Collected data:
━━━━

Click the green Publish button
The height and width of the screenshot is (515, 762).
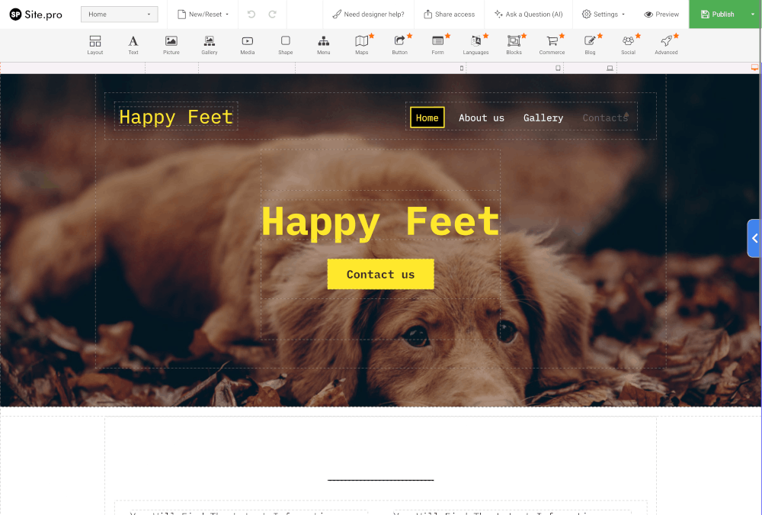pyautogui.click(x=717, y=14)
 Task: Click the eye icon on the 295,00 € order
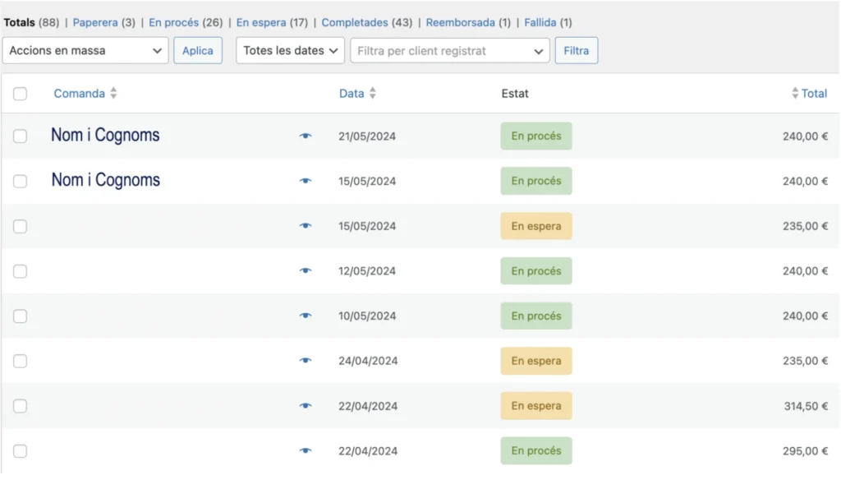click(x=306, y=451)
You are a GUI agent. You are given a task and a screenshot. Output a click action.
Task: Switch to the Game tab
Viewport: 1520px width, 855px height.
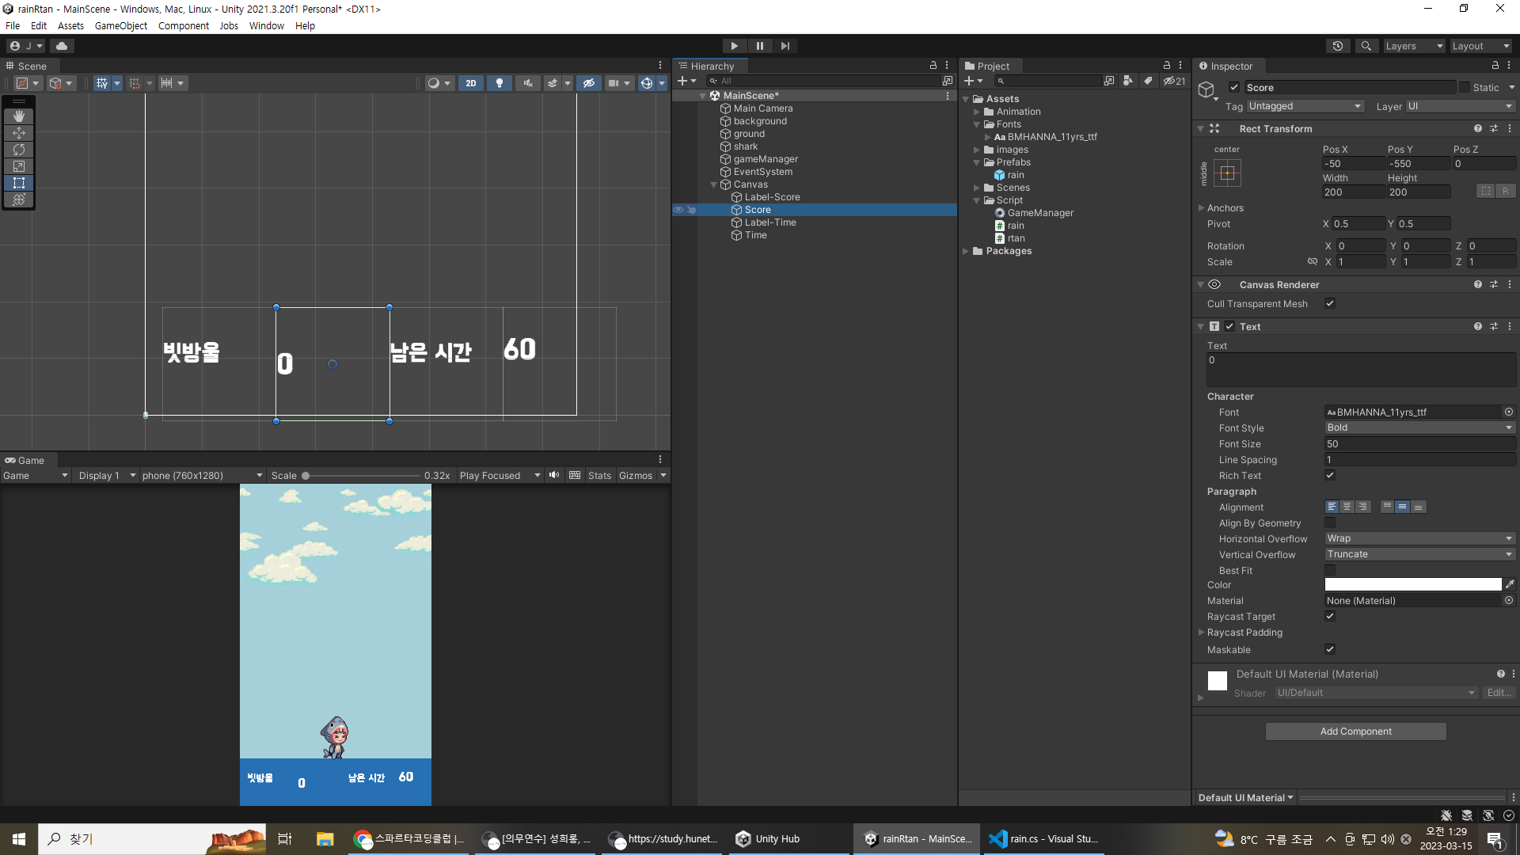(25, 461)
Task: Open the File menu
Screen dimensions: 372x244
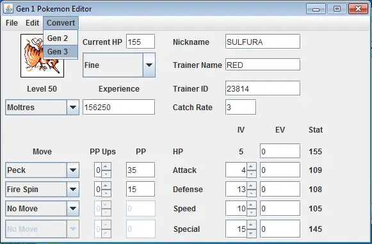Action: [x=12, y=23]
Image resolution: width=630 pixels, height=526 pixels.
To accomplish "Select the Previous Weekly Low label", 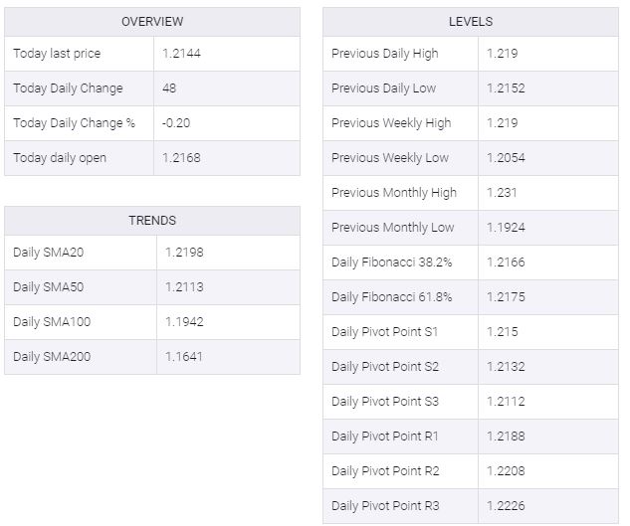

━━━━

Problem statement:
Only the lines from the line with "Task: Switch to the Game tab" through the end of the records belong in your copy. Repeat them exactly, without pictures.

Response area:
Task: Switch to the Game tab
Viewport: 1520px width, 855px height.
(25, 461)
Task: Open the File menu
Screen dimensions: 372x244
Action: [x=12, y=23]
Image resolution: width=630 pixels, height=526 pixels.
To accomplish "Select the Previous Weekly Low label", 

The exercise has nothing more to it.